**TASK REQUIREMENTS:**
Could you reproduce the records from the start through the line containing "pyautogui.click(x=89, y=485)", substituting "Exclude checkbox" for "Exclude box", changing nothing else, and leaving out the pictures?

::::::::::

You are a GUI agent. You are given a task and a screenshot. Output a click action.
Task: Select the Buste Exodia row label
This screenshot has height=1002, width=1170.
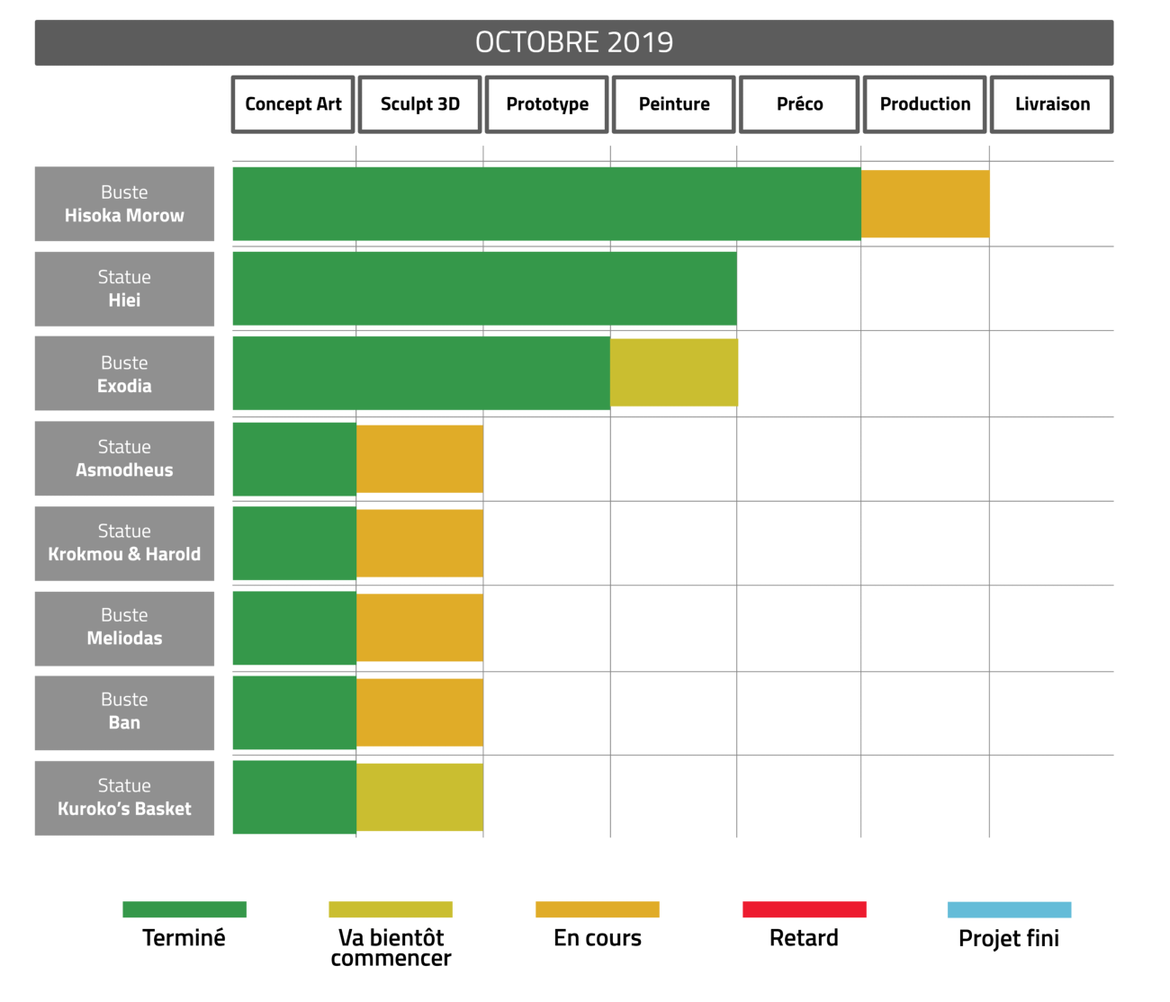point(124,374)
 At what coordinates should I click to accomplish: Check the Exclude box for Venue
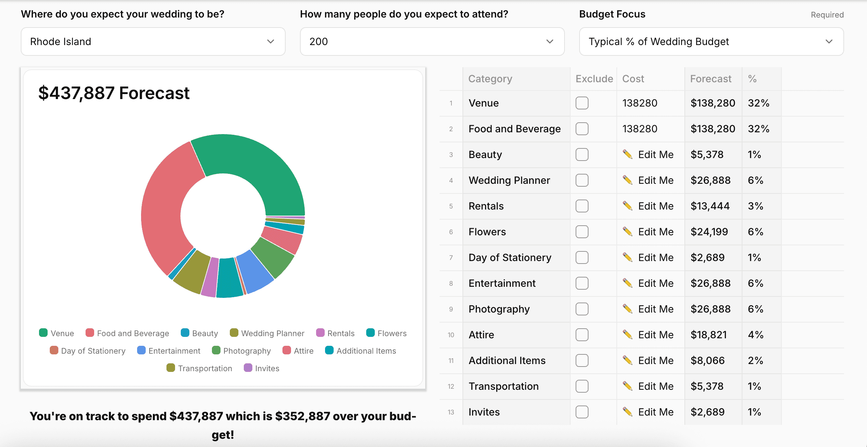[582, 103]
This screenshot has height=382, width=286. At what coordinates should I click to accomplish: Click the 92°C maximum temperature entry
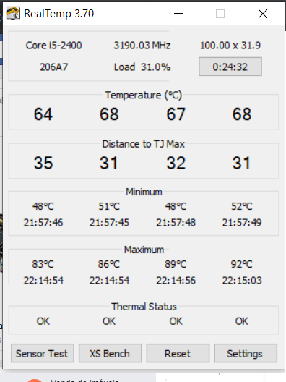242,264
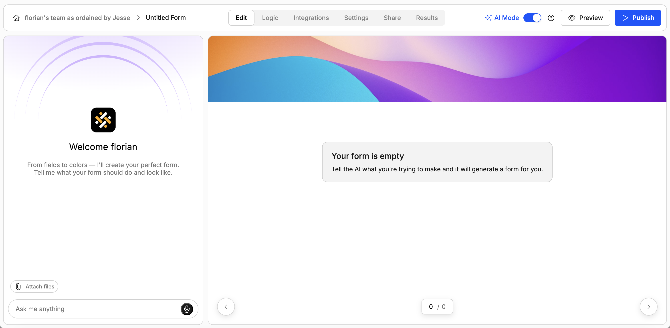Disable the AI Mode toggle switch

pos(532,18)
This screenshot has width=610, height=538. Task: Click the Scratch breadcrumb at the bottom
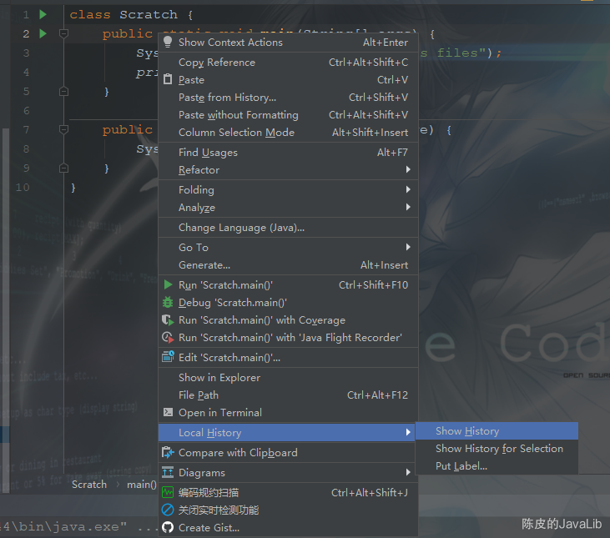pyautogui.click(x=89, y=485)
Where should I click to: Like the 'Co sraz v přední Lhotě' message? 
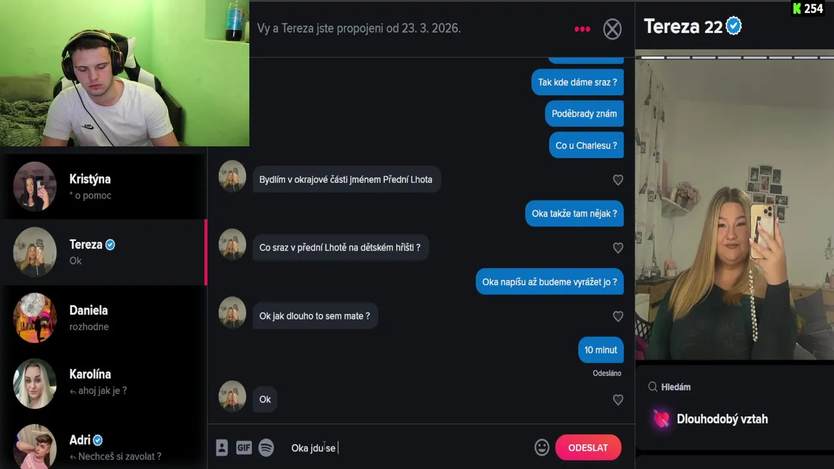[618, 248]
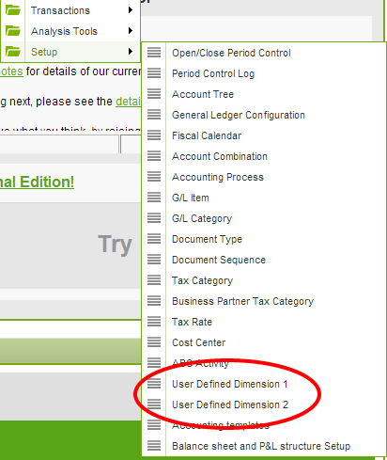
Task: Click the Setup folder icon
Action: pyautogui.click(x=13, y=52)
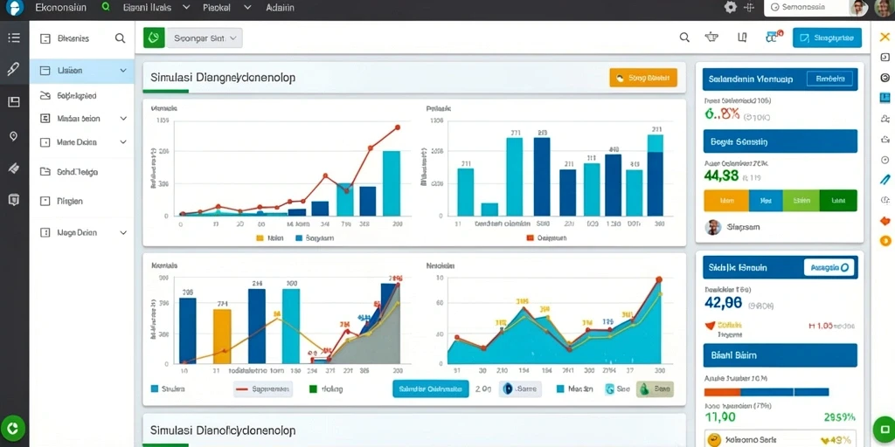The width and height of the screenshot is (895, 447).
Task: Open the hamburger list icon in left rail
Action: [x=14, y=38]
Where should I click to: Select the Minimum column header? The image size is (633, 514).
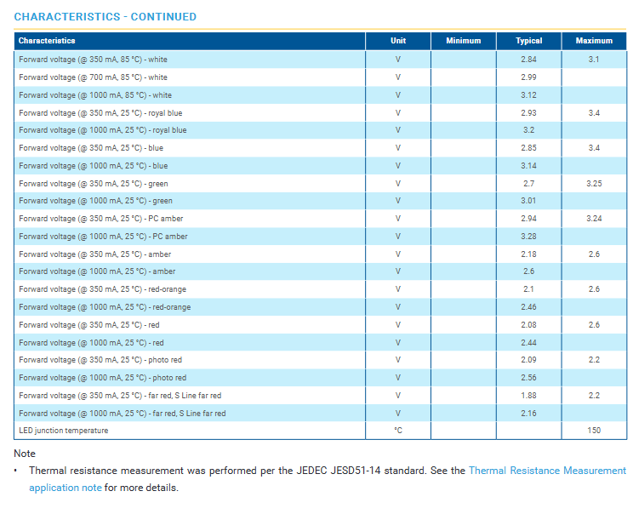(x=464, y=41)
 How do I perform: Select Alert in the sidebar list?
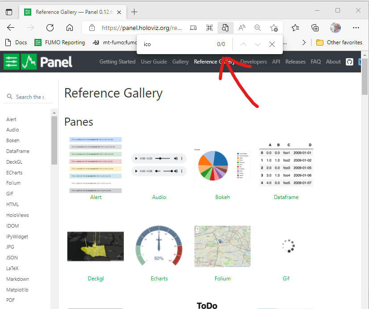(11, 119)
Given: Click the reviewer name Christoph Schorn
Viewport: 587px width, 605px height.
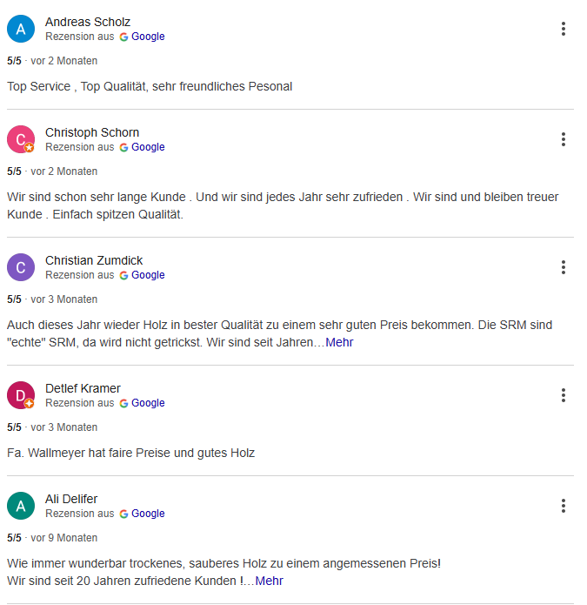Looking at the screenshot, I should pos(92,132).
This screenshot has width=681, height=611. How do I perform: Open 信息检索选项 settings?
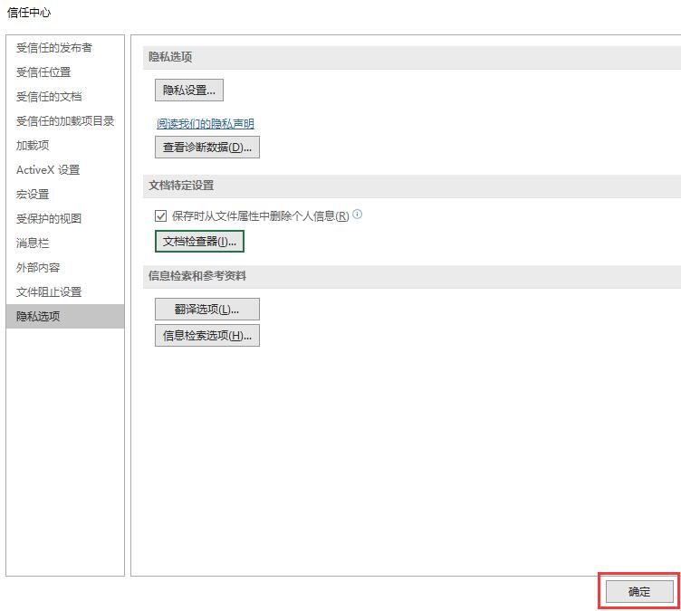coord(207,336)
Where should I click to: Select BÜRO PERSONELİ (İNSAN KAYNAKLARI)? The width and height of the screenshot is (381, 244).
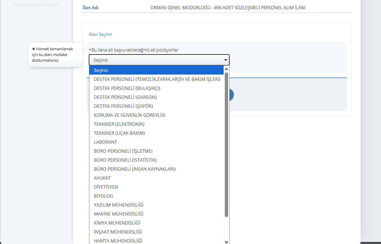pos(135,169)
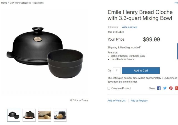Open View More Categories breadcrumb

[x=20, y=3]
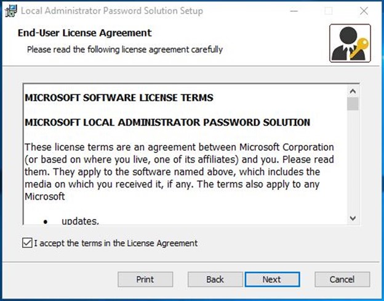Click the 'MICROSOFT SOFTWARE LICENSE TERMS' heading
Screen dimensions: 384x301
coord(119,97)
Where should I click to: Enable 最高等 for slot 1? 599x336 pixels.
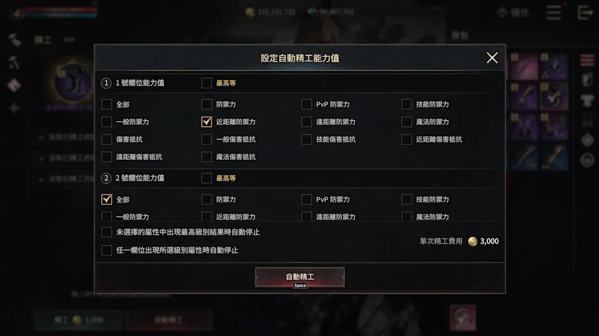point(207,82)
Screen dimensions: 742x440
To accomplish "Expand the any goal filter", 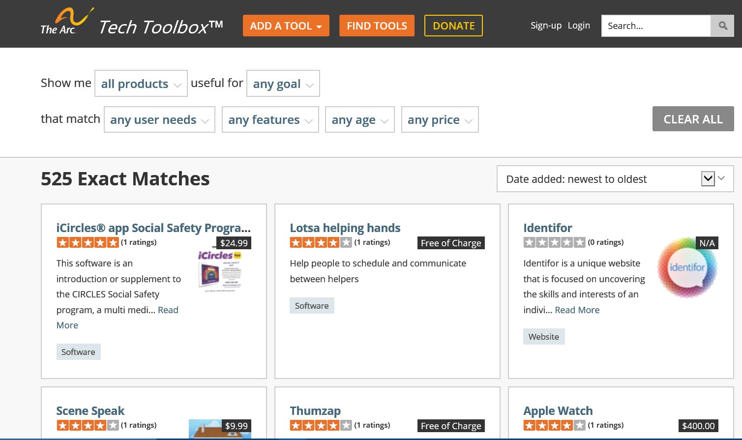I will click(x=283, y=84).
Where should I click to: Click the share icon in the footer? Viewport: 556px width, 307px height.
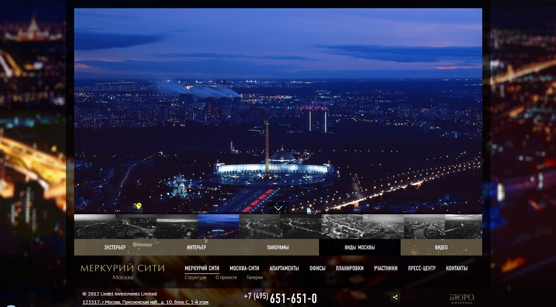point(395,297)
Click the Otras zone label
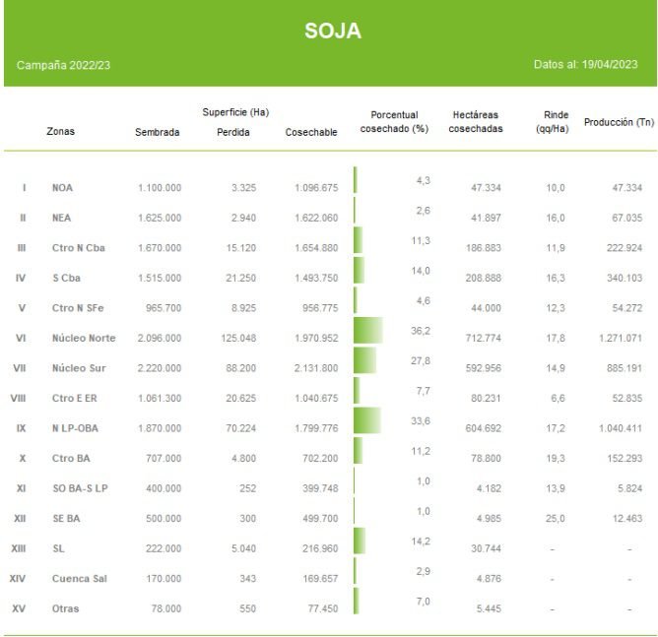The image size is (658, 637). point(65,608)
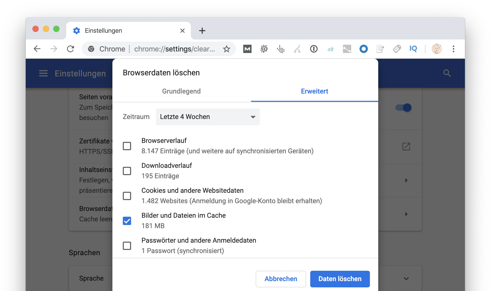This screenshot has height=291, width=494.
Task: Open a new tab with plus button
Action: [202, 31]
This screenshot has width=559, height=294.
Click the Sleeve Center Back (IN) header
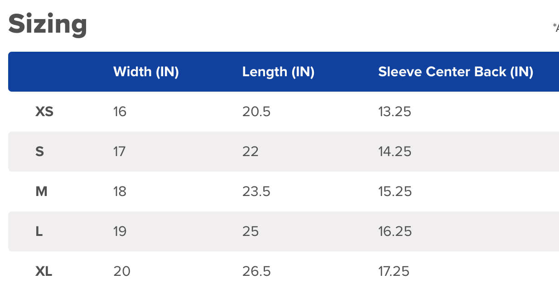[x=456, y=72]
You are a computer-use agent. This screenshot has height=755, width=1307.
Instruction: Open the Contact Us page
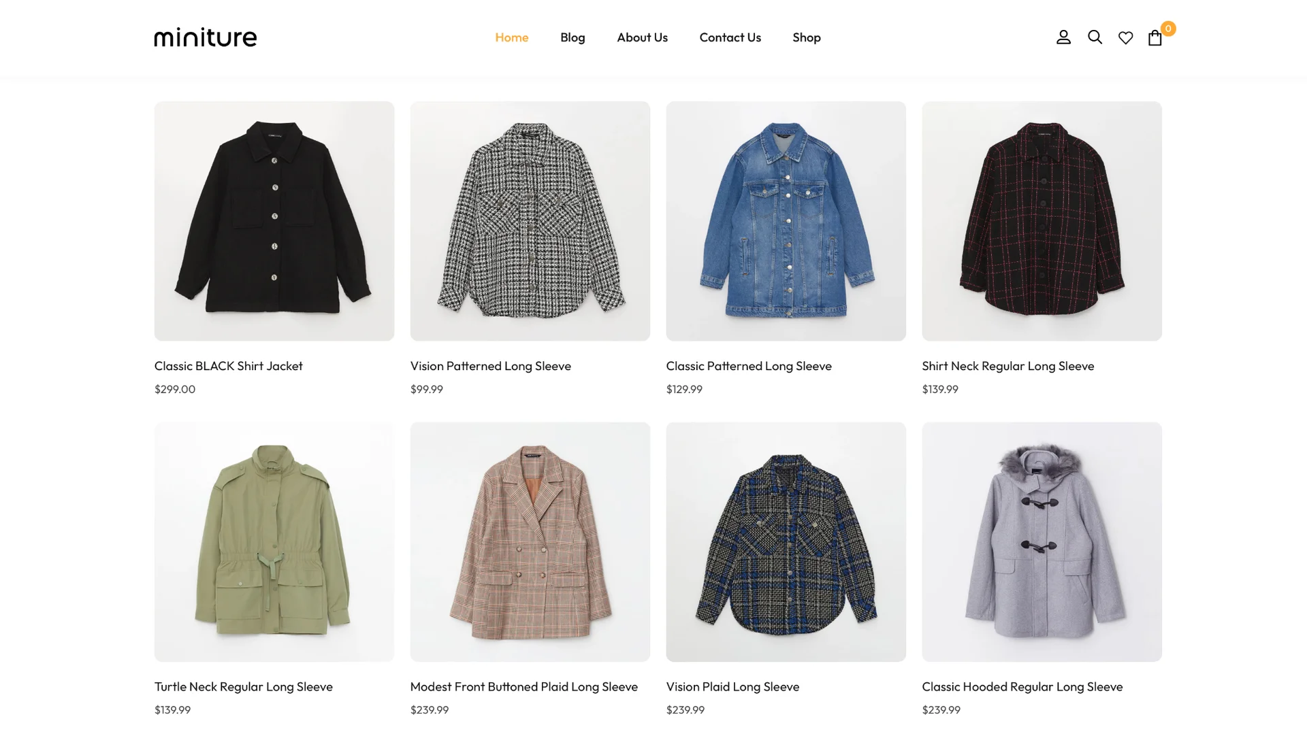[x=730, y=37]
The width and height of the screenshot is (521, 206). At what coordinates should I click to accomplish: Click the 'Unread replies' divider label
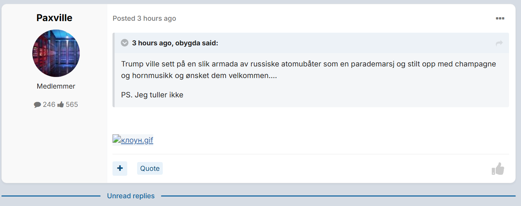tap(131, 196)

::::::::::

**RESPONSE FOR THIS EXERCISE:**
You are a GUI agent. You are given a task and a screenshot. Output a click action.
Task: Select the Buste Exodia row label
This screenshot has height=1002, width=1170.
point(124,374)
 At what coordinates should I click to accomplish: Check the Exclude checkbox for Venue
[582, 103]
This screenshot has height=382, width=286. At what coordinates should I click to accomplish: Click the 92°C maximum temperature entry
242,264
Disable the AI Mode toggle switch

pos(532,18)
This screenshot has width=610, height=538. Task: Click the Scratch breadcrumb at the bottom
pyautogui.click(x=89, y=485)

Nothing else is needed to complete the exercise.